Exercise input Start Marker

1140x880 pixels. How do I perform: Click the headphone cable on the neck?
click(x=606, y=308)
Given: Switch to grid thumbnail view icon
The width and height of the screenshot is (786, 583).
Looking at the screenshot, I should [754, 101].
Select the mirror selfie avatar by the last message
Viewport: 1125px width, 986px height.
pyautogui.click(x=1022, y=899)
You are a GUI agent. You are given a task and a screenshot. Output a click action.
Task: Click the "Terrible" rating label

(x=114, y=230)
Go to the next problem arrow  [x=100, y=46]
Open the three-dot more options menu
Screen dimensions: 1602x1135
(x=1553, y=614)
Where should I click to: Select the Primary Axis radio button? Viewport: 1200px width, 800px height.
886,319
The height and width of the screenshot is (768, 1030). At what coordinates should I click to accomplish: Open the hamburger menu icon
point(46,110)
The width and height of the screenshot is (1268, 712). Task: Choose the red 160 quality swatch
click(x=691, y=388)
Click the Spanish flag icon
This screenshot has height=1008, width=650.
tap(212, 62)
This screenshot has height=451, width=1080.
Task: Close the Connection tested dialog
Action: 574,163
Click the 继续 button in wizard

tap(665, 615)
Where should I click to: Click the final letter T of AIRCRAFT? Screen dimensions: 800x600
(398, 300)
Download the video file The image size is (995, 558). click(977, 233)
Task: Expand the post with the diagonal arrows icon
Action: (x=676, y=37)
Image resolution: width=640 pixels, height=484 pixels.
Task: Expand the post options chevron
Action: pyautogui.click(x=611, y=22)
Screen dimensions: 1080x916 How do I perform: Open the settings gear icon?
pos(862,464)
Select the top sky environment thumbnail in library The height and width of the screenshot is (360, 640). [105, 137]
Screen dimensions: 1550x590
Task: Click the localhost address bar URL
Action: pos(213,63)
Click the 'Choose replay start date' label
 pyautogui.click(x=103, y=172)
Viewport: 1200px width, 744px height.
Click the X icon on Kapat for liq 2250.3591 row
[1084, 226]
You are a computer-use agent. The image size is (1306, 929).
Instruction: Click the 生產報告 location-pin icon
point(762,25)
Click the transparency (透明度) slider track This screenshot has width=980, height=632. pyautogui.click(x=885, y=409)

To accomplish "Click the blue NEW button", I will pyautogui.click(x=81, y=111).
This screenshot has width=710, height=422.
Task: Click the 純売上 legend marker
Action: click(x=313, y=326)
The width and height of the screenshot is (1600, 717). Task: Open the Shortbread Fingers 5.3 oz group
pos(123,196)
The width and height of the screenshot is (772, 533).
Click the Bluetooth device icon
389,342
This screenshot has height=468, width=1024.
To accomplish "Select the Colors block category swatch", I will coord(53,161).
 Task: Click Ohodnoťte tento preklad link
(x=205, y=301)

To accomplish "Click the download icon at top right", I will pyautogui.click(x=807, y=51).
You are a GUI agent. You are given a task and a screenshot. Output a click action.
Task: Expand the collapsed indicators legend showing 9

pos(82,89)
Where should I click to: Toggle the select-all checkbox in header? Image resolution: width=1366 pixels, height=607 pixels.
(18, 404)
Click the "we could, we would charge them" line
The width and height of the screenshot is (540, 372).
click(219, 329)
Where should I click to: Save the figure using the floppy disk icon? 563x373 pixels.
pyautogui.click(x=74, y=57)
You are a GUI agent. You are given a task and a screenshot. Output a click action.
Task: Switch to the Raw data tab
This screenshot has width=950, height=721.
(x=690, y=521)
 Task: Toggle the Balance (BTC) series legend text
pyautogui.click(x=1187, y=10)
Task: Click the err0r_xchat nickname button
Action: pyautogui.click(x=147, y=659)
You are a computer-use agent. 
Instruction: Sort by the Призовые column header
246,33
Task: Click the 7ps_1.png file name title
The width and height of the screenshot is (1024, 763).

Exercise input End Marker

Your objective. Within the entries, find all lines that contain "Switch" and copy each one.

Reply to the task.
Given: Switch to grid thumbnail view icon
Task: Switch to the Raw data tab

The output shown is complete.